Author Topic: would you consider the iphone 5s outdated?  (Read 3010 times)

yeah i havent either because i havent bought bluetooth earbuds before and i dont plan on it anytime soon

apple might not be the only one dropping the headphone jack soon.

the entire problem with wireless bluetooth headsets is 2 things: latency (good luck listening to movies without noticing a delay between what you see and hear, as well as playing mobile games) and sound quality (this will only really matter to audiophiles but the standard jack has better quality sound). apple forgeted up by removing the headphone jack calling it """""courage""""" because as we all know apple is crap and pointlessly removes useful and actually used things from their devices.

apple might not be the only one dropping the headphone jack soon.
yes and im aware of that, i dont buy stuffty apple products

oftentimes i connect my phone to the car with a cord bc the bluetooth in my car is crap

What if they decide to remove Blue Tooth next, Huh?
What if they make a proprietary blue tooth, Apple Air?
How Long until we become puppets for the Companies?
You lost me on the last line, there.
Apple's just creating a need for their hardware by making it so nobody else is allowed to run their software. It's like a bookshelf only holding books from a specific publisher, and only that bookshelf holding books from that publisher. It's stupid. I want one bookshelf that holds whatever books I want to put on it.
apple might not be the only one dropping the headphone jack soon.
But because Android isn't specific to a certain line of phones, I can choose a different company's phone without switching OSes and losing the apps I like. Someone will continue making headphone jacks.
This is why you don't make stuff proprietary or whatever it's called.

a good example of a phone that still has the headphone jack is the google pixel, in their marketing they actually used the fact that the jack was there in their advertising to kind of fire a shot at apple

Even the loving S8 has a headphone jack and that phone is the top of the line with what you can get lol

Removing an essential port =/= future, it just creates trouble for literally everyone

the quality can only get so good with stereo lol
for headphones what the forget are you expecting

stereo is literally the realistic cap for speakers on headphones

on top of that you're talking about loving quality

have you ever used a pair of $200 non-beats headphones then used a $60-70 pair? the difference is loving night and day.
from infinitely superior build quality (one side not going out on you in about shortly after a year but instead actually being built like tanks)
to clarity and superior choice of preferences in sound type (some people don't like so much bass, that's why sennheiser exists among other things)

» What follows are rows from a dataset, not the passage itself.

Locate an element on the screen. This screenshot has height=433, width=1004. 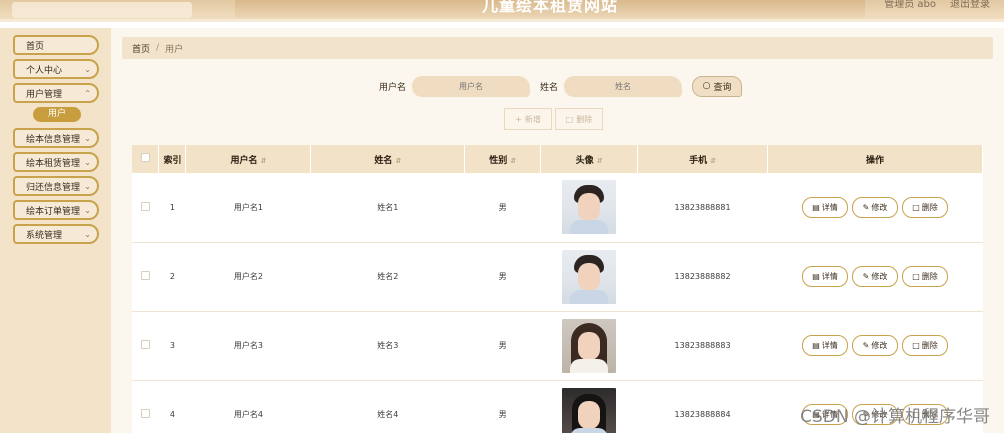
select-all-checkbox is located at coordinates (146, 159).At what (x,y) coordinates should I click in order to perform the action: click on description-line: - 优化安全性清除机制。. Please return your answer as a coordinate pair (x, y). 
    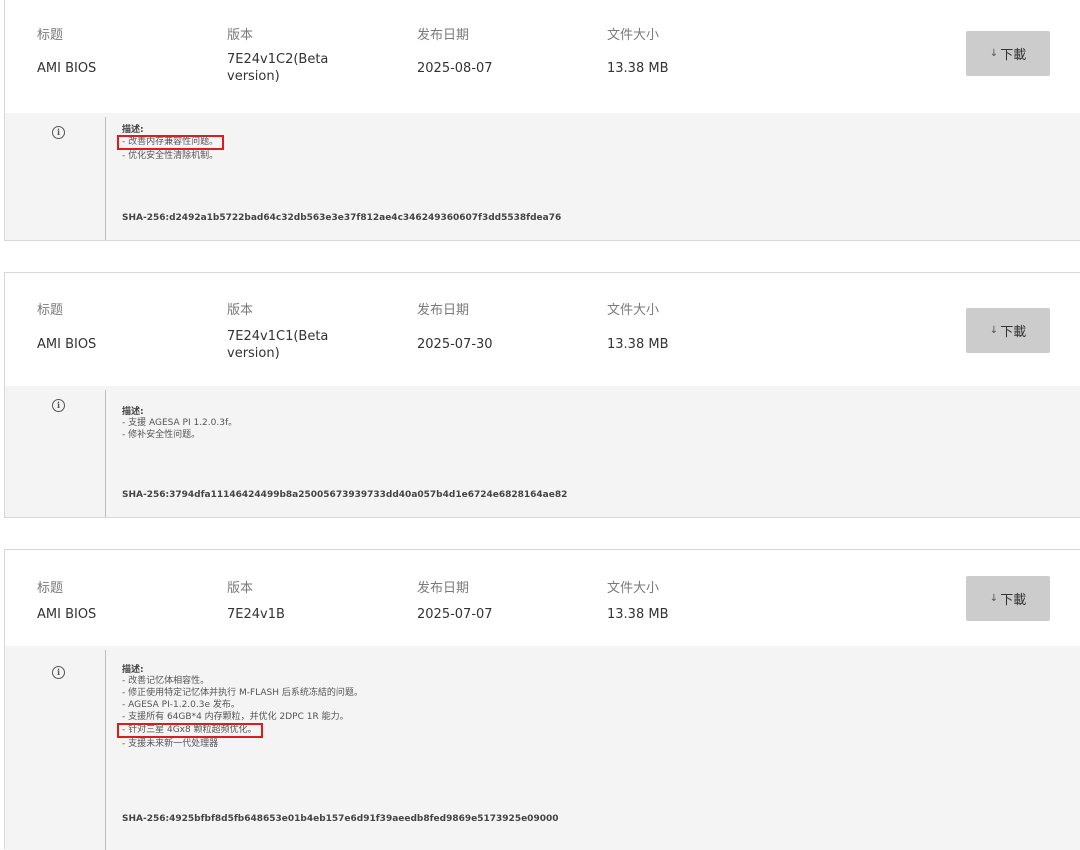
    Looking at the image, I should click on (170, 156).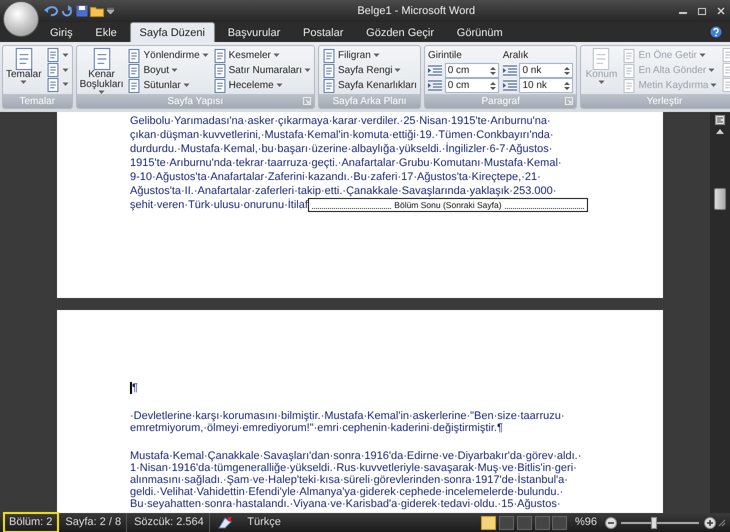  What do you see at coordinates (31, 522) in the screenshot?
I see `status-text: Bölüm: 2` at bounding box center [31, 522].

this also translates over into ear buds too, it's not limited to headphones, and they're all stereo too.

for bonus points, people think no headphone jack is gonna be the standard despite being hated by basically everyone and all the companies are taking the ever-living piss out of apple for it.

-truth-
This

Limiting it to just Bluetooth and proprietary connectors removes all of the pros of other headphones have to offer

This

Limiting it to just Bluetooth and proprietary connectors removes all of the pros of other headphones have to offer
oh and for bonus points
3.5MM headphone jacks draw directly from your sound card/chip, which means your sound quality is entirely dependent on how good your sound card/chip is (ignoring the cans themselves of course).

when you use bluetooth/thunderbolt/usbofanytype you're now forcing headphone manufacturers to have built in sound chips since there is no longer a direct source to draw from, this is why you have separate proprietary audio drivers for USB and bluetooth and thunderbolt headphones while 3.5MM doesn't require any additional installation because you probably have sound card drivers already installed and that's what 3.5MM draws from. this makes a huger pain in the ass to use different headphones on different devices and if it sounds a bit stuff it's probably because the manufacturer skimped out on either the cans themselves or the audio chip, since there's now a much higher manufacturing cost involved.
« Last Edit: June 07, 2017, 10:53:17 PM by Trymos »

oh and for bonus points
3.5MM headphone jacks draw directly from your sound card/chip, which means your sound quality is entirely dependent on how good your sound card/chip is.

when you use bluetooth/thunderbolt/usbofanytype you're now forcing headphone manufacturers to have built in sound chips since there is no longer a direct source to draw from, this is why you have separate proprietary audio drivers for USB and bluetooth and thunderbolt headphones while 3.5MM doesn't require any additional installation because you probably have sound card drivers already installed and that's what 3.5MM draws from. this makes a huger pain in the ass to use different headphones on different devices and if it sounds a bit stuff it's probably because the manufacturer skimped out on either the cans themselves or the audio chip, since there's now a much higher manufacturing cost involved.